WRITTEN EXERCISE - Revise the rows below by replacing each occurrence of "GUI agent" with "interface agent", leaving all other text unchanged.

DATA IN THIS EXERCISE -
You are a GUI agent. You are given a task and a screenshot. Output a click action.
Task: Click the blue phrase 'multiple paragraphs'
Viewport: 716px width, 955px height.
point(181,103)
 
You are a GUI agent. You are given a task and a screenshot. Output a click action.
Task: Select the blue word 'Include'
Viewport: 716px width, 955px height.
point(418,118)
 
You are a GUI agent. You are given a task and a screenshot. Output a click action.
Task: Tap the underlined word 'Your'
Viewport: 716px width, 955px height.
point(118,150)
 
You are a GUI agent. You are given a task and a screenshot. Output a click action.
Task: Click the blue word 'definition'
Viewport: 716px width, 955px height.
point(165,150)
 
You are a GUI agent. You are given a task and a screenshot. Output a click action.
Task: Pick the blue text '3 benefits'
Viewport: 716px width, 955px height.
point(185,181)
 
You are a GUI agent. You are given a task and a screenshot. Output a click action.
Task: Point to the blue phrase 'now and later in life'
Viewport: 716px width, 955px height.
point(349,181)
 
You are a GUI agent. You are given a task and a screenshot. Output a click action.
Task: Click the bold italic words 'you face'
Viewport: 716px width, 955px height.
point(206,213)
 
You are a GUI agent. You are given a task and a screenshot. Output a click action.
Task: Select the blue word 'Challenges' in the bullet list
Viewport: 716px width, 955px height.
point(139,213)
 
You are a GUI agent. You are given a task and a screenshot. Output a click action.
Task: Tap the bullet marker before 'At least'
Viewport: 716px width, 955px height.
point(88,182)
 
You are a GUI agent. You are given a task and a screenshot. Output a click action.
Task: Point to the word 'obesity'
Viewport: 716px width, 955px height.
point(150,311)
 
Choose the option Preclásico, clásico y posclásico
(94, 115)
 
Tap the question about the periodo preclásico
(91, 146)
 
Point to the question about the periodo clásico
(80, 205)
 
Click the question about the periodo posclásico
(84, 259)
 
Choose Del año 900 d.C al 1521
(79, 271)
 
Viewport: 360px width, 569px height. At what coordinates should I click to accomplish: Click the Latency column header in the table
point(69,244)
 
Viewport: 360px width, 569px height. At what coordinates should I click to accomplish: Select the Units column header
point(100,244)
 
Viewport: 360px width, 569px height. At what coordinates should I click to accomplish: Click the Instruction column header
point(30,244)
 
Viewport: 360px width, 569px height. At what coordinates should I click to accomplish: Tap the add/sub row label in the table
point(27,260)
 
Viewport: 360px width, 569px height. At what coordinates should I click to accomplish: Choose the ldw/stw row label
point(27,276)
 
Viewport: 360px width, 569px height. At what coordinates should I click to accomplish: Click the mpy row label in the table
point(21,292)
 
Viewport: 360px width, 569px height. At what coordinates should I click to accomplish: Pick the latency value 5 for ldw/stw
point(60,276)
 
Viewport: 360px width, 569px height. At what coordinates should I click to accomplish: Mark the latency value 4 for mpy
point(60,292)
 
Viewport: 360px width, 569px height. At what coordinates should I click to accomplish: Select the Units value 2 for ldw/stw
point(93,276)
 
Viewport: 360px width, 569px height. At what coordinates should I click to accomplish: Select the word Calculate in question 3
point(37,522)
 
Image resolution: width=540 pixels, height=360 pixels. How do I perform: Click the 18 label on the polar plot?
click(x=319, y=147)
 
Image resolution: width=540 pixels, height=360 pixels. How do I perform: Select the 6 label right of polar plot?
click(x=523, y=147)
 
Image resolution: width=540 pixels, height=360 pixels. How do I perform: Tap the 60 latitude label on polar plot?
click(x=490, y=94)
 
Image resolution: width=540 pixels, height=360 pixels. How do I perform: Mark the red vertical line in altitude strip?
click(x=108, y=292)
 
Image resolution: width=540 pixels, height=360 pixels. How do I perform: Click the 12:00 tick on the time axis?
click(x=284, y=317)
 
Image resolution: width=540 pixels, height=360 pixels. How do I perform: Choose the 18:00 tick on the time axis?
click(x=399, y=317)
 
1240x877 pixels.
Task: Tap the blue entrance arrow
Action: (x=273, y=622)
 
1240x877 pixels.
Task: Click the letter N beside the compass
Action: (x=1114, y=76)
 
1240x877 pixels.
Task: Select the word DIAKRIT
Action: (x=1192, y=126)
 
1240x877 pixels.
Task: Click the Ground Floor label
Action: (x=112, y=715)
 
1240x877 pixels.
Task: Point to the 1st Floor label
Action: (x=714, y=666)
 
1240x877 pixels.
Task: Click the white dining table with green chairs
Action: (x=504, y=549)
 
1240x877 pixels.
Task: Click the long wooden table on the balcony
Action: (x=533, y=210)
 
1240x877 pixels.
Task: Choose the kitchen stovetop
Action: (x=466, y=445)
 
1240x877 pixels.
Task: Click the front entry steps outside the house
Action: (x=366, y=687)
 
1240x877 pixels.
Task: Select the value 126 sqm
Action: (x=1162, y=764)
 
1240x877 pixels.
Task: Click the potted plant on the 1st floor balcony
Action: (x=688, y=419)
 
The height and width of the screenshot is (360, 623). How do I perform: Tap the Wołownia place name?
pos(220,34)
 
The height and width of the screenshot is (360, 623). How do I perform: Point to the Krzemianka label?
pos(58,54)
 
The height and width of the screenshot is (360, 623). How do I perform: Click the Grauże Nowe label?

REPLY -
You are a interface agent. You are given a task and a screenshot. Output a click action.
Task: Click the blue phrase 'multiple paragraphs'
Viewport: 716px width, 955px height.
point(181,103)
 
You are a interface agent. You are given a task and a screenshot. Output a click action.
Task: Select the blue word 'Include'
Viewport: 716px width, 955px height.
point(418,118)
 
You are a interface agent. You are given a task and a screenshot. Output a click action.
Task: Tap the underlined word 'Your'
Viewport: 716px width, 955px height.
point(118,150)
 
You are a interface agent. You are given a task and a screenshot. Output a click action.
Task: Click the blue word 'definition'
Viewport: 716px width, 955px height.
point(165,150)
 
You are a interface agent. You are given a task and a screenshot. Output a click action.
Task: Pick the blue text '3 benefits'
Viewport: 716px width, 955px height.
point(185,181)
 
You are a interface agent. You are given a task and a screenshot. Output a click action.
Task: Point to the blue phrase 'now and later in life'
Viewport: 716px width, 955px height.
point(349,181)
 
You are a interface agent. You are given a task and a screenshot. Output a click action.
Task: Click the bold italic words 'you face'
Viewport: 716px width, 955px height.
point(206,213)
 
You are a interface agent. You are given a task and a screenshot. Output a click action.
Task: Select the blue word 'Challenges' in the bullet list
Viewport: 716px width, 955px height.
point(139,213)
 
You are a interface agent. You are given a task and a screenshot. Output a click action.
Task: Tap the bullet marker before 'At least'
Viewport: 716px width, 955px height.
point(88,182)
 
You are a interface agent. You are given a task and a screenshot. Output a click action.
Task: Point to the word 'obesity'
Viewport: 716px width, 955px height.
point(150,311)
 
Choose the option Preclásico, clásico y posclásico
(94, 115)
 
Tap the question about the periodo preclásico
(91, 146)
 
Point to the question about the periodo clásico
(80, 205)
 
Click the question about the periodo posclásico
(84, 259)
 
Choose Del año 900 d.C al 1521
(79, 271)
 
Viewport: 360px width, 569px height. At what coordinates should I click to accomplish: Click the Latency column header in the table
point(69,244)
 
Viewport: 360px width, 569px height. At what coordinates should I click to accomplish: Select the Units column header
point(100,244)
 
Viewport: 360px width, 569px height. At what coordinates should I click to accomplish: Click the Instruction column header
point(30,244)
 
Viewport: 360px width, 569px height. At what coordinates should I click to accomplish: Tap the add/sub row label in the table
point(27,260)
 
Viewport: 360px width, 569px height. At what coordinates should I click to accomplish: Choose the ldw/stw row label
point(27,276)
 
Viewport: 360px width, 569px height. At what coordinates should I click to accomplish: Click the mpy row label in the table
point(21,292)
 
Viewport: 360px width, 569px height. At what coordinates should I click to accomplish: Pick the latency value 5 for ldw/stw
point(60,276)
 
Viewport: 360px width, 569px height. At what coordinates should I click to accomplish: Mark the latency value 4 for mpy
point(60,292)
 
Viewport: 360px width, 569px height. At what coordinates should I click to accomplish: Select the Units value 2 for ldw/stw
point(93,276)
 
Viewport: 360px width, 569px height. At what coordinates should I click to accomplish: Select the word Calculate in question 3
point(37,522)
 
Image resolution: width=540 pixels, height=360 pixels. How do I perform: Click the 18 label on the polar plot?
click(x=319, y=147)
 
Image resolution: width=540 pixels, height=360 pixels. How do I perform: Select the 6 label right of polar plot?
click(x=523, y=147)
 
Image resolution: width=540 pixels, height=360 pixels. How do I perform: Tap the 60 latitude label on polar plot?
click(x=490, y=94)
 
Image resolution: width=540 pixels, height=360 pixels. How do I perform: Mark the red vertical line in altitude strip?
click(x=108, y=292)
 
Image resolution: width=540 pixels, height=360 pixels. How do I perform: Click the 12:00 tick on the time axis?
click(x=284, y=317)
 
Image resolution: width=540 pixels, height=360 pixels. How do I perform: Choose the 18:00 tick on the time axis?
click(x=399, y=317)
 
1240x877 pixels.
Task: Tap the blue entrance arrow
Action: (x=273, y=622)
 
1240x877 pixels.
Task: Click the letter N beside the compass
Action: (x=1114, y=76)
 
1240x877 pixels.
Task: Select the word DIAKRIT
Action: (x=1192, y=126)
 
1240x877 pixels.
Task: Click the Ground Floor label
Action: (x=112, y=715)
 
1240x877 pixels.
Task: Point to the 1st Floor label
Action: (x=714, y=666)
 
1240x877 pixels.
Task: Click the white dining table with green chairs
Action: (x=504, y=549)
 
1240x877 pixels.
Task: Click the long wooden table on the balcony
Action: (x=533, y=210)
 
1240x877 pixels.
Task: Choose the kitchen stovetop
Action: (x=466, y=445)
 
1240x877 pixels.
Task: Click the front entry steps outside the house
Action: (x=366, y=687)
 
1240x877 pixels.
Task: Select the value 126 sqm
Action: (x=1162, y=764)
 
1240x877 pixels.
Task: Click the potted plant on the 1st floor balcony
Action: (x=688, y=419)
 
The height and width of the screenshot is (360, 623). How do I perform: Tap the Wołownia place name?
pos(220,34)
 
The height and width of the screenshot is (360, 623). How do I perform: Point to the Krzemianka label?
pos(58,54)
 
The height and width of the screenshot is (360, 623). How do I perform: Click the Grauże Nowe label?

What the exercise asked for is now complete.